● **REQUIREMENT**
Starting with the line that contains "Task: Click the low value 89.625 in header" and continuing through the end of the rows, lay out those lines as a numbered list, omitting any blank lines and leaving out the pictures.
════
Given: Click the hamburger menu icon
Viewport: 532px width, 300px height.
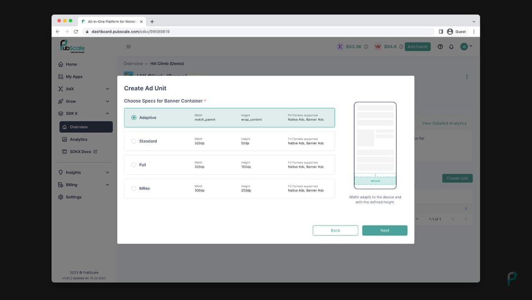Looking at the screenshot, I should coord(129,47).
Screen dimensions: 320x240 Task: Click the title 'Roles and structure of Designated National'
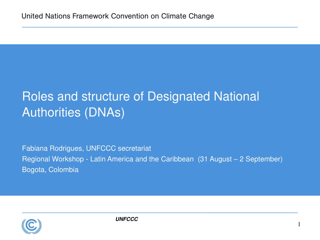tap(141, 96)
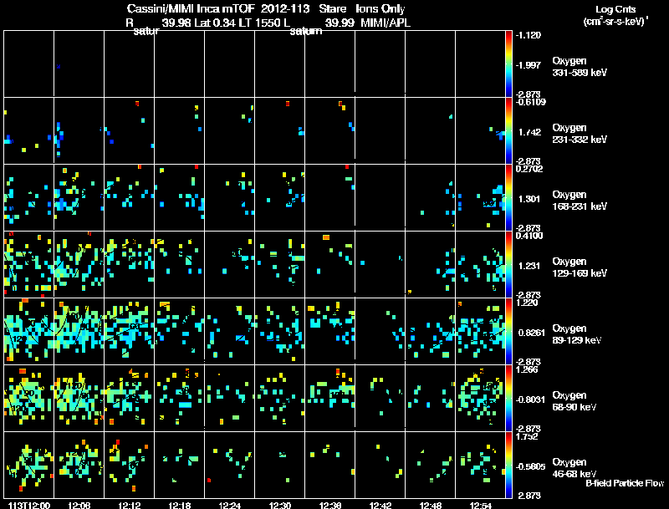Click the Log Cnts units header
The height and width of the screenshot is (509, 669).
(615, 15)
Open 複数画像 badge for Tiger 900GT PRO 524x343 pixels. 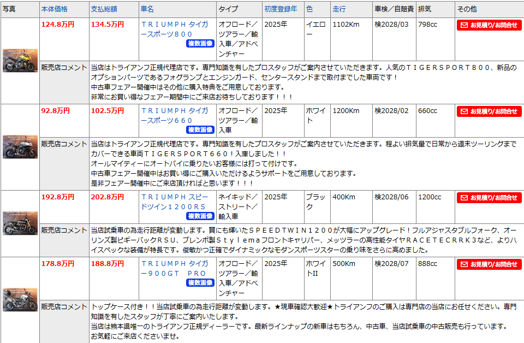200,283
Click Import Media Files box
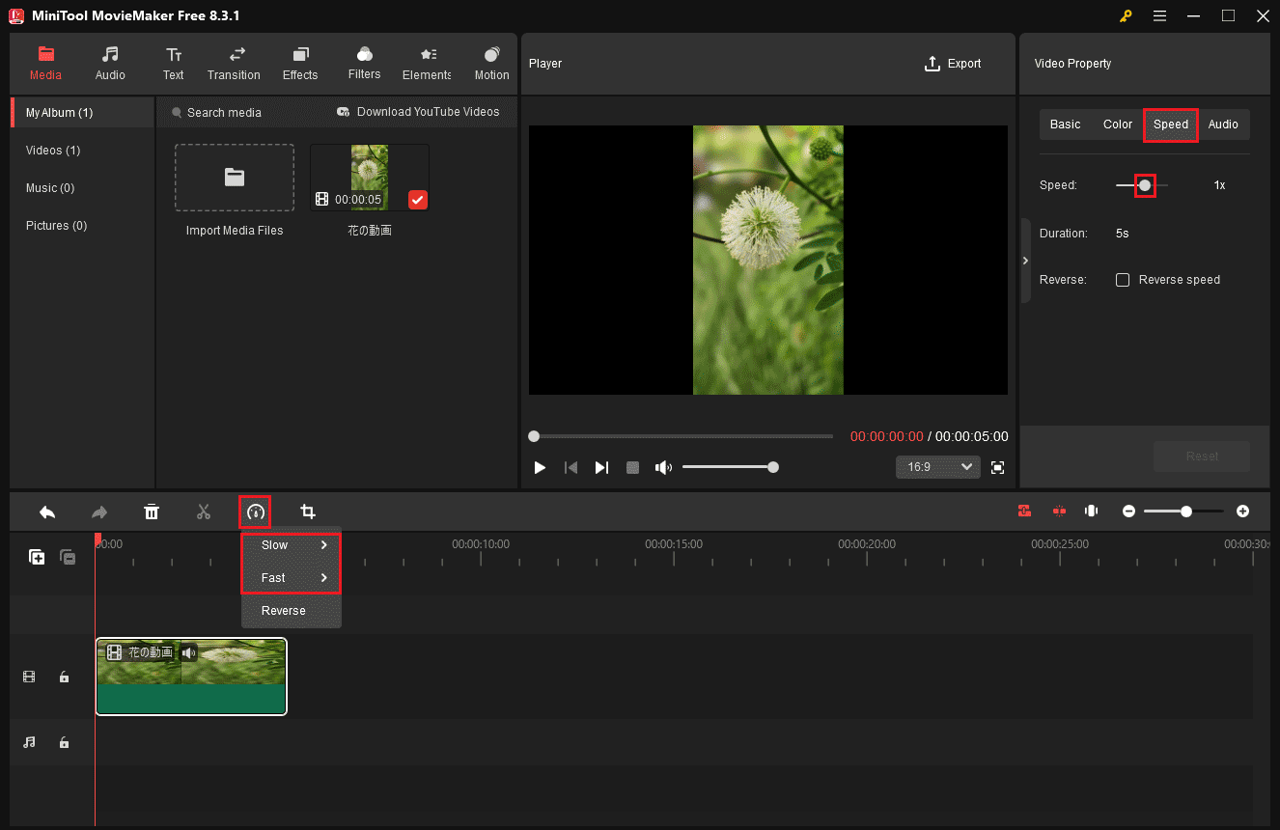 click(x=235, y=178)
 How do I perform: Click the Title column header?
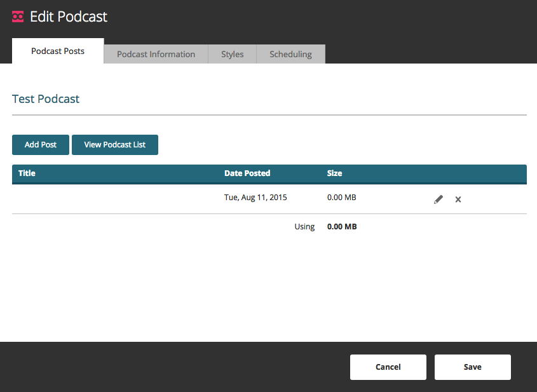27,173
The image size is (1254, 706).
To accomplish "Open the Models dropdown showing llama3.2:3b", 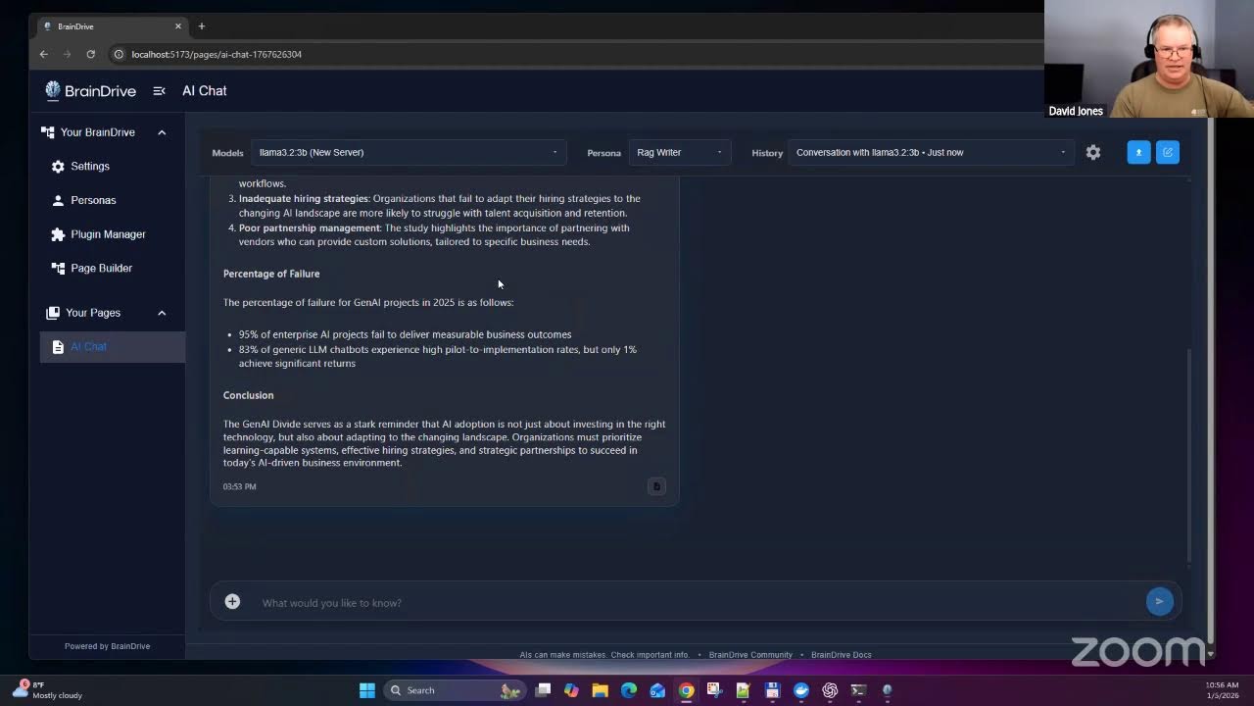I will tap(408, 152).
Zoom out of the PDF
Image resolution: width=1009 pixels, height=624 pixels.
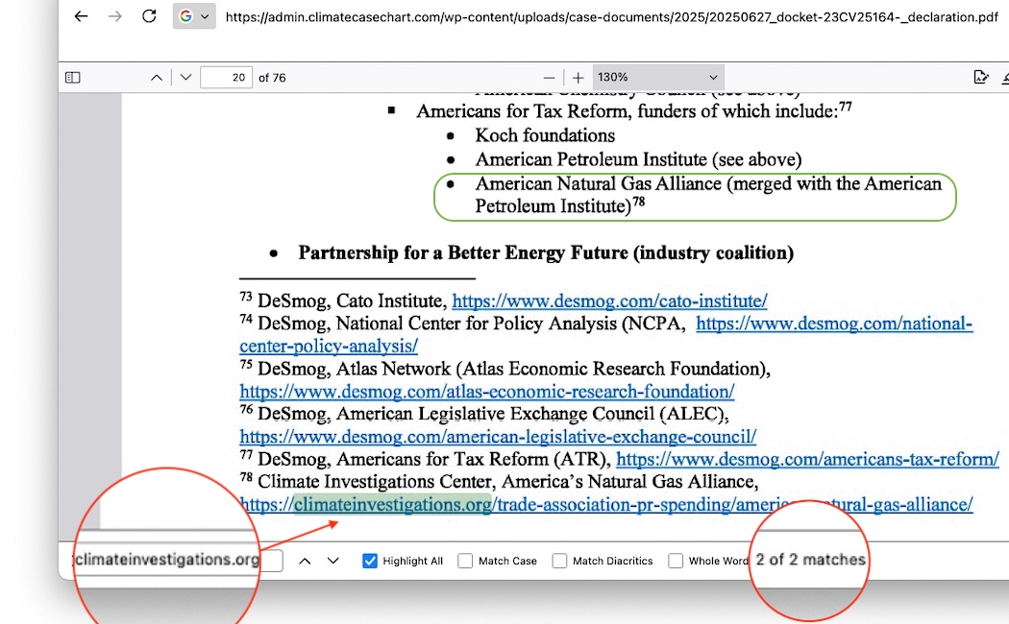pos(549,78)
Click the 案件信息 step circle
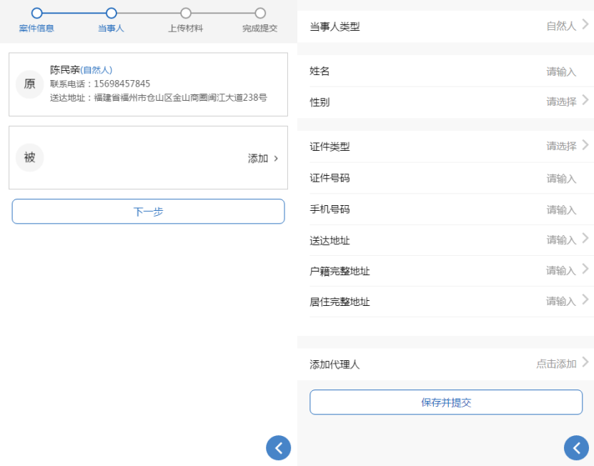Screen dimensions: 594x466 point(36,14)
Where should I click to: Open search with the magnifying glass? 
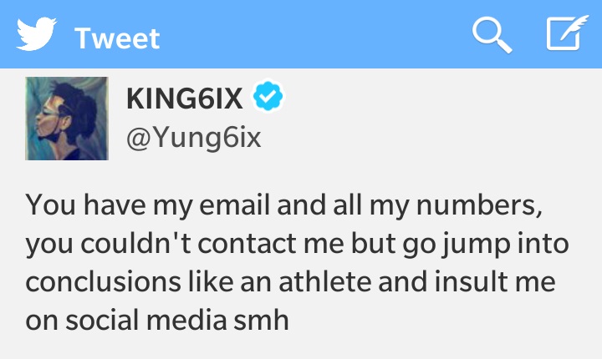[492, 34]
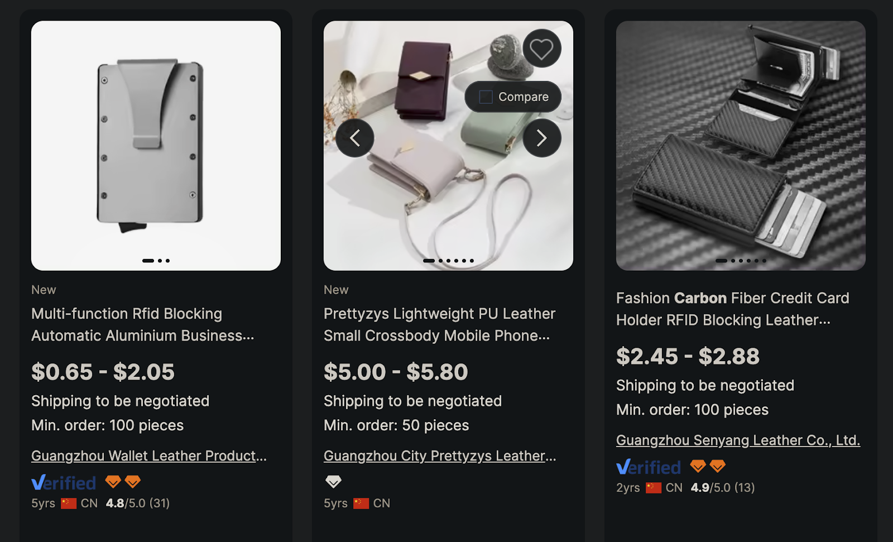Open the Carbon Fiber Credit Card Holder listing
Image resolution: width=893 pixels, height=542 pixels.
click(x=732, y=309)
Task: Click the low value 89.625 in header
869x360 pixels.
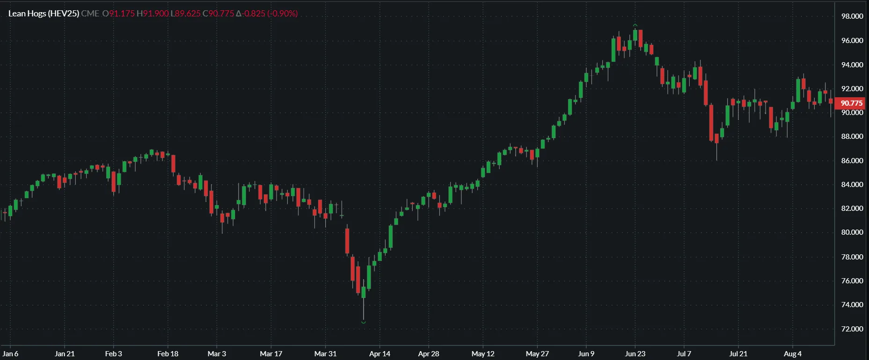Action: [188, 14]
════
● **IN RESPONSE**
1. Task: Click the low value 89.625 in header
2. 869x360 pixels.
3. Action: [188, 14]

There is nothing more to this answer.